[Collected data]

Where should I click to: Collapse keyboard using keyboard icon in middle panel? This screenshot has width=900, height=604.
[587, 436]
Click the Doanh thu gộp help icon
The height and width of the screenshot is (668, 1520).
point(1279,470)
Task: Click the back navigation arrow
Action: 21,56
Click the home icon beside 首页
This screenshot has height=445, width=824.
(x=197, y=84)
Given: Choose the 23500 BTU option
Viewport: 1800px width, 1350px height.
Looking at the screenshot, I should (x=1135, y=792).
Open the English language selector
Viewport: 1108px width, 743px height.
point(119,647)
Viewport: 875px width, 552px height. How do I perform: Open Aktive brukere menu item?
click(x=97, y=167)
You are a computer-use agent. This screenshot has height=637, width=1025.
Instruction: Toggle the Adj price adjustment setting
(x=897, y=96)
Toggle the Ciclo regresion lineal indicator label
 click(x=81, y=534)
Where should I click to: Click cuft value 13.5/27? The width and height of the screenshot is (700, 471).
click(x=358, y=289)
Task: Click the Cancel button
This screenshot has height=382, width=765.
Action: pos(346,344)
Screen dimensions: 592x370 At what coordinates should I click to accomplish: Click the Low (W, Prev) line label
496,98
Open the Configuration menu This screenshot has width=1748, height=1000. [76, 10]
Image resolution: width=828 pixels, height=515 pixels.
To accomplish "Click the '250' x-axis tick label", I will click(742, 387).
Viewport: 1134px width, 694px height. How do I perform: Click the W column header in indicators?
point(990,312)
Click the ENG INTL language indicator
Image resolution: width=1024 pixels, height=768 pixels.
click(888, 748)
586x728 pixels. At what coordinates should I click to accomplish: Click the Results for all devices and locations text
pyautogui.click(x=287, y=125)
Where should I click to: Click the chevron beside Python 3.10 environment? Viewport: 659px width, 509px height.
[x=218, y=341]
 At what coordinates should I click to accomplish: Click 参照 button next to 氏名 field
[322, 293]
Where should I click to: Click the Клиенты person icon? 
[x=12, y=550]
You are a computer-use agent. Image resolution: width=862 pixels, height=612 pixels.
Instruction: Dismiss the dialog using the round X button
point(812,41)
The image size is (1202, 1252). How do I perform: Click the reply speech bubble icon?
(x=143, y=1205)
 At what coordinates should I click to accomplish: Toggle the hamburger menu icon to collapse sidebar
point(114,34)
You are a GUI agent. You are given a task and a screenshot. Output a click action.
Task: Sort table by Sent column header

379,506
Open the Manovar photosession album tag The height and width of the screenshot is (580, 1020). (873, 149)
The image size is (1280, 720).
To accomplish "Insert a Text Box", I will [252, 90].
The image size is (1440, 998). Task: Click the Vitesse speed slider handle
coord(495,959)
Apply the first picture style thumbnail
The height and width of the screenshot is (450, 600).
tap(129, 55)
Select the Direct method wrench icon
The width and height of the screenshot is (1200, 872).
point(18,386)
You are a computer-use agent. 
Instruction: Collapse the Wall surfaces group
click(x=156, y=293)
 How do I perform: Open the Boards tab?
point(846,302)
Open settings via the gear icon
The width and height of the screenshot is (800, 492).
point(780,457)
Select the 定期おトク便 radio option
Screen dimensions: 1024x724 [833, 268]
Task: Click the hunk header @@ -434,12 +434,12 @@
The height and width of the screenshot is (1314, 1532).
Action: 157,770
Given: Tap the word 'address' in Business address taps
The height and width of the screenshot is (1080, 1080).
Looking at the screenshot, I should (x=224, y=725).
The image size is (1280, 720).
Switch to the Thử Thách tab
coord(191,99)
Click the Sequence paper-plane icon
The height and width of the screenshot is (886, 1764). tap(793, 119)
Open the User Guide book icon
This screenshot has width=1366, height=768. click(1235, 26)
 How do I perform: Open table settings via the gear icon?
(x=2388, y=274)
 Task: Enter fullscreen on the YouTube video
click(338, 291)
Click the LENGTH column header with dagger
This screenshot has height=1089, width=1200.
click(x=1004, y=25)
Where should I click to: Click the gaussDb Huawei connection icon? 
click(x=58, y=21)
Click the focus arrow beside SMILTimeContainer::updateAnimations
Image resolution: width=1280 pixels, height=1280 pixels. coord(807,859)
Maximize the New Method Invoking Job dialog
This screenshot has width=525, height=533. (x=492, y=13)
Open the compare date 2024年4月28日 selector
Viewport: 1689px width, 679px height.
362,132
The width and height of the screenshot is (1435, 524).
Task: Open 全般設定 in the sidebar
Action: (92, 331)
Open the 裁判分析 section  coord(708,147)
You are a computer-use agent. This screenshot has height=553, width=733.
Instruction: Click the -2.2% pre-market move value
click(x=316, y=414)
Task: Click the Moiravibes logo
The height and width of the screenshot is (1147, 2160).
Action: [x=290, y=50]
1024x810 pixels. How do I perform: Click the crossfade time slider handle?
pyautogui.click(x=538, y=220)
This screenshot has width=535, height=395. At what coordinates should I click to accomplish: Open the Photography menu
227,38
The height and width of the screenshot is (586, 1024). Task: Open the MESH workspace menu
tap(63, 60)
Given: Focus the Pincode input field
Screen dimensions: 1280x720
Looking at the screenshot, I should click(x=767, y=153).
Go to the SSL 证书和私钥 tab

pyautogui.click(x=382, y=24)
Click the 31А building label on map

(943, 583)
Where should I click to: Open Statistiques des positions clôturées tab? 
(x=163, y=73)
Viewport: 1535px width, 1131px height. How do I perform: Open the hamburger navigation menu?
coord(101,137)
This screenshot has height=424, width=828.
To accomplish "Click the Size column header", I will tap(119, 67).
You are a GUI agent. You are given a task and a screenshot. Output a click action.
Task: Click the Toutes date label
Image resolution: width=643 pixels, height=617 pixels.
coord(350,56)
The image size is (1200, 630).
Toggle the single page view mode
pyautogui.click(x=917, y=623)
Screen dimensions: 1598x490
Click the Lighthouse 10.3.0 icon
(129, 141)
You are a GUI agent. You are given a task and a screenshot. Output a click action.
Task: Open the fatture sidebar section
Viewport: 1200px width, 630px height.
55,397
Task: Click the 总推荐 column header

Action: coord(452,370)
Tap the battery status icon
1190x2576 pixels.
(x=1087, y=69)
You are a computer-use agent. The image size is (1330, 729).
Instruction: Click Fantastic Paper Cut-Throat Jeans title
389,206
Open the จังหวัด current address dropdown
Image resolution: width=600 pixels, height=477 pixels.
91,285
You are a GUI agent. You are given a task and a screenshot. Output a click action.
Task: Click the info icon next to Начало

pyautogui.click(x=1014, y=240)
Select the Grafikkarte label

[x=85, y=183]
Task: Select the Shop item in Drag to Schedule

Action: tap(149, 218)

- [Exercise aim]:
All that is wanted is an exact copy of the lines above from the one with "Instruction: Toggle the" through the one with "Task: Click the Cancel button", with both ends included.

- [Task result]:
Instruction: Toggle the Adj price adjustment setting
(x=897, y=96)
Toggle the Ciclo regresion lineal indicator label
 click(x=81, y=534)
Where should I click to: Click cuft value 13.5/27? The width and height of the screenshot is (700, 471).
click(x=358, y=289)
Task: Click the Cancel button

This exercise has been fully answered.